* TASK DESCRIPTION:
Copy every line below that contains the word "money".

Data lines
:::::

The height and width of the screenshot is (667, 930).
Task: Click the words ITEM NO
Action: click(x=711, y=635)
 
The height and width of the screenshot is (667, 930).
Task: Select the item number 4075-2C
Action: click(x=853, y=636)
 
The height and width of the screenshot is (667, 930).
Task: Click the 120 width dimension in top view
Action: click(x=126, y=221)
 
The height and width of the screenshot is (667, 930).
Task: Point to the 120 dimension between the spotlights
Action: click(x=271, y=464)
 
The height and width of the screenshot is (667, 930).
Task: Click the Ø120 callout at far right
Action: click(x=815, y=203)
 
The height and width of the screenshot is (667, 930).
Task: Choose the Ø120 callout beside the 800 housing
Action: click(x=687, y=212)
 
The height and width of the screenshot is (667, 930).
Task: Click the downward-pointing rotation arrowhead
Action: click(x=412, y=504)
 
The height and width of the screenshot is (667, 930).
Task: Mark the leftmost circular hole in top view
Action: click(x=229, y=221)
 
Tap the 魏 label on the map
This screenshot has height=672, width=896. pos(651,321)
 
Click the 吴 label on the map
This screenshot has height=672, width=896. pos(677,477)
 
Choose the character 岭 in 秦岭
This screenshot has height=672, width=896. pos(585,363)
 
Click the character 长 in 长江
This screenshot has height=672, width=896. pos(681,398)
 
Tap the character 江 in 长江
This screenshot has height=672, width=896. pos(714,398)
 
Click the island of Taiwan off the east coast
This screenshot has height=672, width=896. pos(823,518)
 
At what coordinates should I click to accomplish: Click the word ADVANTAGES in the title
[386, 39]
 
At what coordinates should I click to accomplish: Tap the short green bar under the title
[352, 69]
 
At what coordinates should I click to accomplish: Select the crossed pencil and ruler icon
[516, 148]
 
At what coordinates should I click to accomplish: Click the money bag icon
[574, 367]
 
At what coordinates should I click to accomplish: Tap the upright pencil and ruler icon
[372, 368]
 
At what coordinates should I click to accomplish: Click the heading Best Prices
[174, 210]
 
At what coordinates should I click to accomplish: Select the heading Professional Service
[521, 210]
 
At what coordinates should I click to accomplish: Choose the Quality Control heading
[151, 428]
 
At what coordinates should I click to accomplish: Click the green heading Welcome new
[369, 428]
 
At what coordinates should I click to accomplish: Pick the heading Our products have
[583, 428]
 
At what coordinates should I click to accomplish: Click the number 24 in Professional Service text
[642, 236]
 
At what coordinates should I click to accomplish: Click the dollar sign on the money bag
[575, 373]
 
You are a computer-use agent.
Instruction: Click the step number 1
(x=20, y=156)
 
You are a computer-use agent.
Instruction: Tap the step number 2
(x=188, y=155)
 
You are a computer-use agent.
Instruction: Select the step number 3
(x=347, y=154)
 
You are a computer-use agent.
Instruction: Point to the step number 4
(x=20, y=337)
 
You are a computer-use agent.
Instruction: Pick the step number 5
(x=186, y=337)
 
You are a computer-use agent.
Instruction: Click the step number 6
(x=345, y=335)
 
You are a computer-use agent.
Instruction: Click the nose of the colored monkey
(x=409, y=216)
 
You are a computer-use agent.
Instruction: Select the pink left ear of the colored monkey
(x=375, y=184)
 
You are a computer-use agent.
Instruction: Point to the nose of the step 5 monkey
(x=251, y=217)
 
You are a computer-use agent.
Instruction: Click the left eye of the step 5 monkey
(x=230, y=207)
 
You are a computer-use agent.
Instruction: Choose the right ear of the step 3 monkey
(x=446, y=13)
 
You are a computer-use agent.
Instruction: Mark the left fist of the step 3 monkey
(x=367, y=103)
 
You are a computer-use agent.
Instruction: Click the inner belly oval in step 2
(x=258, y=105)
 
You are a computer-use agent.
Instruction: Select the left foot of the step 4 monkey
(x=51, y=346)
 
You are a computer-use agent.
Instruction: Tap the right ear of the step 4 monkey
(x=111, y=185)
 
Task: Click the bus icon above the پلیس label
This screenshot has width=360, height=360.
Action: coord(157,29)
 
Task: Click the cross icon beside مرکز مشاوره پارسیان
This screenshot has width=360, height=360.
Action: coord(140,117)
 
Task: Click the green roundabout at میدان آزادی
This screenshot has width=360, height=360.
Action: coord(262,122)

:::::

* TASK OUTPUT:
At what coordinates should I click to accomplish: Click the money bag icon
At what coordinates should I click to accomplish: Click the dollar sign on the money bag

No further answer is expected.